A story appearing on the front page of the web edition of the NY Times this afternoon has an eye catching headline: Secret G.O.P. Records Reveal Corporate Donors Paying for Access to Governors. Here's a taste:
Among the R.G.A. documents is a 21-page schedule of the policy committee’s Carlsbad meeting last year that lists which companies attended, who represented them and what they contributed. The most elite group, known as the Statesmen, whose members donated $250,000, included Aetna; Coca-Cola; Exxon Mobil; Koch Companies Public Sector, the lobbying arm of the highly political Koch Industries; Microsoft; Pfizer; UnitedHealth Group; and Walmart. The $100,000 Cabinet level included Aflac, BlueCross BlueShield, Comcast, Hewlett-Packard, Novartis, Shell Oil, Verizon Communications and Walgreen.
Other documents detail, in part, what they got in return.
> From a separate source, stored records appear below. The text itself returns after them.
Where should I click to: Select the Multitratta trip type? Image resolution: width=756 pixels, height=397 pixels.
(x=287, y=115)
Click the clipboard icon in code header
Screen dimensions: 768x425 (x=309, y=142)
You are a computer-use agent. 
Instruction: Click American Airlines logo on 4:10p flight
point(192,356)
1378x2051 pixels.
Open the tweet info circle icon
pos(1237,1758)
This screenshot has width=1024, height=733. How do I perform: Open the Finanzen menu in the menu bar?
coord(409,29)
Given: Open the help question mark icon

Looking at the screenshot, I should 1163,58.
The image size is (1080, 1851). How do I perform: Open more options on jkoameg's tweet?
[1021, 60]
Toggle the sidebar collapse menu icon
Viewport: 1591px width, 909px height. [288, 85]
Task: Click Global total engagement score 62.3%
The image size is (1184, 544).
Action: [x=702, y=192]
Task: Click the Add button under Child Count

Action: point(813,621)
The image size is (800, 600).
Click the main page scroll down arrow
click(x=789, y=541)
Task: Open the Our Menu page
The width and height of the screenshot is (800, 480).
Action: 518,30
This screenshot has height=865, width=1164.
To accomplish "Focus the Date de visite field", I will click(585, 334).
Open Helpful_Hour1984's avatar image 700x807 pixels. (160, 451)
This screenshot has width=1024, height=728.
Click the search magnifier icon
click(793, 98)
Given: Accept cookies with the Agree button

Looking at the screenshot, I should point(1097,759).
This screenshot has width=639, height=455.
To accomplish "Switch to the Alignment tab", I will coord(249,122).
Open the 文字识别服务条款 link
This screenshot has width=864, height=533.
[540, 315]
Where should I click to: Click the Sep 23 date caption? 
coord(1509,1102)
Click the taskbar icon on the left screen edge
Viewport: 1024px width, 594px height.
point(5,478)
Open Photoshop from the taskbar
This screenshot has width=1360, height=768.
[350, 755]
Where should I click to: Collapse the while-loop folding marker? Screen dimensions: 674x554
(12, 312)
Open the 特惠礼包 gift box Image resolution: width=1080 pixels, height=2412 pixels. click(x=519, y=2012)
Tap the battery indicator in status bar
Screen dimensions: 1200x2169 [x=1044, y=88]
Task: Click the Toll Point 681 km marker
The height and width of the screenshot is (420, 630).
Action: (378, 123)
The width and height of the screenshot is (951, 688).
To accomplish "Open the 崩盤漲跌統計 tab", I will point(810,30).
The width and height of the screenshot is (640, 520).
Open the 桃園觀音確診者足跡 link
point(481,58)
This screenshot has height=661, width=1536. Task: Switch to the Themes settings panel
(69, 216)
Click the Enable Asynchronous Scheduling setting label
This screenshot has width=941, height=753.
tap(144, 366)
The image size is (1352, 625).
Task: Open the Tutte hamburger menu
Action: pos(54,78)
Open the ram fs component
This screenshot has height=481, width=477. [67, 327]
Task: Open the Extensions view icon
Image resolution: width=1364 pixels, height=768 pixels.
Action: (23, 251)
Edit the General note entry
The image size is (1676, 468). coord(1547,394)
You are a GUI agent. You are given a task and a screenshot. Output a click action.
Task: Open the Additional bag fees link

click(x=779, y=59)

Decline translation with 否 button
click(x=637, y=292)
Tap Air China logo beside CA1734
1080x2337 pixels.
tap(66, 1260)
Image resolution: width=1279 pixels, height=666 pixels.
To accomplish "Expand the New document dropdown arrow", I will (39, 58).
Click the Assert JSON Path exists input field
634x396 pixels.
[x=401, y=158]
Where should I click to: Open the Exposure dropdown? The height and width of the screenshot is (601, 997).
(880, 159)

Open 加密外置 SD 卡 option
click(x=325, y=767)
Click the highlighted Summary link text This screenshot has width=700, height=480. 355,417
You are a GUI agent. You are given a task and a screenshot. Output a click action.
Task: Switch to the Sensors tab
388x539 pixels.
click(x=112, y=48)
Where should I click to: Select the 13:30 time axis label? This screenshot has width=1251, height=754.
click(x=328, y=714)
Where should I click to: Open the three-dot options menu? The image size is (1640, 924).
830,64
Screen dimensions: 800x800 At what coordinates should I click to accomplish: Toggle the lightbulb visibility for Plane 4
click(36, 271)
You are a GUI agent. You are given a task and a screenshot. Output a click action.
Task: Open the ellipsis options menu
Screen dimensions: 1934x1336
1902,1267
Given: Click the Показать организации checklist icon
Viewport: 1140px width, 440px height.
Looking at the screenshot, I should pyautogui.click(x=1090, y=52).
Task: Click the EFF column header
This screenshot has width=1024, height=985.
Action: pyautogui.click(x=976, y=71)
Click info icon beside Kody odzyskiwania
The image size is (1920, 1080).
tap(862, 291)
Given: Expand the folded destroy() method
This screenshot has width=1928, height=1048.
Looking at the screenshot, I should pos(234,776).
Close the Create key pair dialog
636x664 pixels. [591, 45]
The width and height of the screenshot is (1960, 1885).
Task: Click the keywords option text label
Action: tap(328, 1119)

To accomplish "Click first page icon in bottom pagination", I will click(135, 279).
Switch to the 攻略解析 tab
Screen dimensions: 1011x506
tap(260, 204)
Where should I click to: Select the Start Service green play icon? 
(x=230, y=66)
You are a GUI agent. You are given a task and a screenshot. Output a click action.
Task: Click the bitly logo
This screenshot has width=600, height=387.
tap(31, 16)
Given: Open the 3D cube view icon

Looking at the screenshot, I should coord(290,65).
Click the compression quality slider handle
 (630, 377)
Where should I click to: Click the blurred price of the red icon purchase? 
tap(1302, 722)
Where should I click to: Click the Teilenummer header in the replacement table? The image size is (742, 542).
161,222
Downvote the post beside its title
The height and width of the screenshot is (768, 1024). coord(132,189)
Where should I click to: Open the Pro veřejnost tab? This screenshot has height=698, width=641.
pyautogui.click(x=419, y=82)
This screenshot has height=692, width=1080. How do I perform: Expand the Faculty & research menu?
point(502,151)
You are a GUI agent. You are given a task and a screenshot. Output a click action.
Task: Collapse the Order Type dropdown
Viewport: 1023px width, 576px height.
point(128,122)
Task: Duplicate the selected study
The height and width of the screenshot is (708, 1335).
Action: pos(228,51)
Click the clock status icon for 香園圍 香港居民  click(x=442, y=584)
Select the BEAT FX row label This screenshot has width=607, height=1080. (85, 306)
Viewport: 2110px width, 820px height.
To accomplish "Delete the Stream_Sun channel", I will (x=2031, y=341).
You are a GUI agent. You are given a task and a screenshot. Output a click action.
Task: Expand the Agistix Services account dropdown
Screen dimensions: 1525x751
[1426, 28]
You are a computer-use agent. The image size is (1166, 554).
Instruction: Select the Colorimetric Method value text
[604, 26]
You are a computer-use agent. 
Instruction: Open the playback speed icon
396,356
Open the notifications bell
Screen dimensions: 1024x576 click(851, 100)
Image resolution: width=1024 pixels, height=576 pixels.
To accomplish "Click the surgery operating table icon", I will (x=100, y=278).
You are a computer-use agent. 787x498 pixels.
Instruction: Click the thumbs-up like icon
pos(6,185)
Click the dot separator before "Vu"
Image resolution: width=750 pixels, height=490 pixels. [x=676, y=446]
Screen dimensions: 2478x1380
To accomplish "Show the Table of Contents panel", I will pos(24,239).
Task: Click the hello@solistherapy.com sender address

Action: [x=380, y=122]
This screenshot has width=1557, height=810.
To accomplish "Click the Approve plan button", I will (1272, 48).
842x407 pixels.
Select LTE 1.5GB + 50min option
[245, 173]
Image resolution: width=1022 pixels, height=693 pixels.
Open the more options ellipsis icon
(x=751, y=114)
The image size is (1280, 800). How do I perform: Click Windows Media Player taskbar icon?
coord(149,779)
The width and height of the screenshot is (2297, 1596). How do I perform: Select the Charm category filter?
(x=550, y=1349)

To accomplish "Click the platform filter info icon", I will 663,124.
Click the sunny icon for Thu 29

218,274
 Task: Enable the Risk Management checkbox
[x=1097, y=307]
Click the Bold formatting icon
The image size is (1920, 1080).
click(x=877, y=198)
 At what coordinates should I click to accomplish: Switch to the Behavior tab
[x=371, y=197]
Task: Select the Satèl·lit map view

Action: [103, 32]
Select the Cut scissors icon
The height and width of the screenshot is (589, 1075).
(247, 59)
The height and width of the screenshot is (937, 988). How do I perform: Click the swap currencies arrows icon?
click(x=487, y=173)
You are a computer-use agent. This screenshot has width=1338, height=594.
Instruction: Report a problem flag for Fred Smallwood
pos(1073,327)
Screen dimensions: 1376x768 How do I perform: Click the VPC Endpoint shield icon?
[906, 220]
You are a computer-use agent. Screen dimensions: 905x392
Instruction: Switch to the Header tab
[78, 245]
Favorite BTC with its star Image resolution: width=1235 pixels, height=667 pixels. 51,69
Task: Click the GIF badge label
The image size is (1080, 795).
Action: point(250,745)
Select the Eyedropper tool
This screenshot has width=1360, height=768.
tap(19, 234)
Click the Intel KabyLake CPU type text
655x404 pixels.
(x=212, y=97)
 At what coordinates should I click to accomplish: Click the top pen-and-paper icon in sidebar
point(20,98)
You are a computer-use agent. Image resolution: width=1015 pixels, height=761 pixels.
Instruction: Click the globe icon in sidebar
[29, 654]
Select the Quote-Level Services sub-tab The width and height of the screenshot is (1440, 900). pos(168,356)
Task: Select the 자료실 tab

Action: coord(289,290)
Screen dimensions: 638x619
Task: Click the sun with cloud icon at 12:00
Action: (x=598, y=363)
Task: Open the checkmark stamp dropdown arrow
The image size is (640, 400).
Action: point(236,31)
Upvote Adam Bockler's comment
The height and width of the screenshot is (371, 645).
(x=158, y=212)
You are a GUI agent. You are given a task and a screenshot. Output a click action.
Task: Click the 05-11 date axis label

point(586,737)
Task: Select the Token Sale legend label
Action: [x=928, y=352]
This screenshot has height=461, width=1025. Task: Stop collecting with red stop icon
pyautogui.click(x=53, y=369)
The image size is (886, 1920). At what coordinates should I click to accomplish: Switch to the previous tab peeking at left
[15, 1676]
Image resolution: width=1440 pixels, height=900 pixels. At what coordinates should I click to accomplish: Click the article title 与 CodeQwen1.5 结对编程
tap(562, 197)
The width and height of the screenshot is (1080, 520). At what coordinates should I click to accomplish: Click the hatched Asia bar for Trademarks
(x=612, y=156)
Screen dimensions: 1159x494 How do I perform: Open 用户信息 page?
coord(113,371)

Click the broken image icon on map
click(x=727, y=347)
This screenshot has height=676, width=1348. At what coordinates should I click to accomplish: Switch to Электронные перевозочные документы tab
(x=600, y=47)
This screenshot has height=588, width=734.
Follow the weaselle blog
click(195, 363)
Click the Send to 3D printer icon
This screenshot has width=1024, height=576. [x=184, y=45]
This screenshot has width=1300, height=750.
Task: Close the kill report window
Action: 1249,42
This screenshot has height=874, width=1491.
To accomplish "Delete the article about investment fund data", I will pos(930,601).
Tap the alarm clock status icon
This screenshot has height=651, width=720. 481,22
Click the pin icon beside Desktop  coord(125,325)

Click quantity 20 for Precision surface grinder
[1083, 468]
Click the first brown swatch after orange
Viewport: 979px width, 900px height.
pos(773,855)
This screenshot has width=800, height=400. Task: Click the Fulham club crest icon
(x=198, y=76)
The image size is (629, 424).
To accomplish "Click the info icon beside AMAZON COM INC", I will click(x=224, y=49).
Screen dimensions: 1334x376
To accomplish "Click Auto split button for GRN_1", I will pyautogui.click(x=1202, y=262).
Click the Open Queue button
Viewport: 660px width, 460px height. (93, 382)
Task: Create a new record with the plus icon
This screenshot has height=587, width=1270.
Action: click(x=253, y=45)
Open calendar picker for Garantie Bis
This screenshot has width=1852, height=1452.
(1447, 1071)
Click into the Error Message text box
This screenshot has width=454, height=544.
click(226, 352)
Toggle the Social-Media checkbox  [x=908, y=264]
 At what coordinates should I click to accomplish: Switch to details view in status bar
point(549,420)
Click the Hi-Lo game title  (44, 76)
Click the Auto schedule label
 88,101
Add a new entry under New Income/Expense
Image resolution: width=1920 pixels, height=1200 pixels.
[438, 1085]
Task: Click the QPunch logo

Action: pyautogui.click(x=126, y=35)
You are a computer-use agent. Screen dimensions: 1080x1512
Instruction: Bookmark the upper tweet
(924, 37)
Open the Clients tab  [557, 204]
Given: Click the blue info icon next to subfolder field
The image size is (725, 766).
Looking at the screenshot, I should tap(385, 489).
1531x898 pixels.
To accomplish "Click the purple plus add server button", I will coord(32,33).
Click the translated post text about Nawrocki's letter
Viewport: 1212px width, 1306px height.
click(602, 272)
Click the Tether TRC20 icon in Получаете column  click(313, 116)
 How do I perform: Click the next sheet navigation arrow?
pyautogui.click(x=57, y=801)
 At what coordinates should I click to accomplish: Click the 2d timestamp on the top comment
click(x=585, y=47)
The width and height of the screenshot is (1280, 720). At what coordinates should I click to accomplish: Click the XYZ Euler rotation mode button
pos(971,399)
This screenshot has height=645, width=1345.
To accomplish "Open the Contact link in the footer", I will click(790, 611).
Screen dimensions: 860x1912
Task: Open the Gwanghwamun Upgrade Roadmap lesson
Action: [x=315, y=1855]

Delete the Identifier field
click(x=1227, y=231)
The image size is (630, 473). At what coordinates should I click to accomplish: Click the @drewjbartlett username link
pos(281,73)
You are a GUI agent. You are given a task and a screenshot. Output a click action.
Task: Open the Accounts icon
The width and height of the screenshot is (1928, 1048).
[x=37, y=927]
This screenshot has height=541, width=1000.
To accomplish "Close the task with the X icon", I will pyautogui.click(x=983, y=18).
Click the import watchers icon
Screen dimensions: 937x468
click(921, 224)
Lots of interesting info in there - let's hope the digging will unearth more. Meanwhile,
NPR has noted Democrats, no strangers to Big Money themselves, are doing pretty well raising money the old-fashioned way -
lots of small donors.
Most online money comes in small contributions of $200 or less, and ends up on disclosure reports in a lump-sum category called "unitemized contributions." In that category, the DCCC has left the NRCC in the dust. So far in this cycle, the Democratic committee has raised nearly $62 million, the Republican committee just $20 million.
The race is not always to the swift, nor the battle to the strong (though that's the way to bet). A lot can happen between now and November.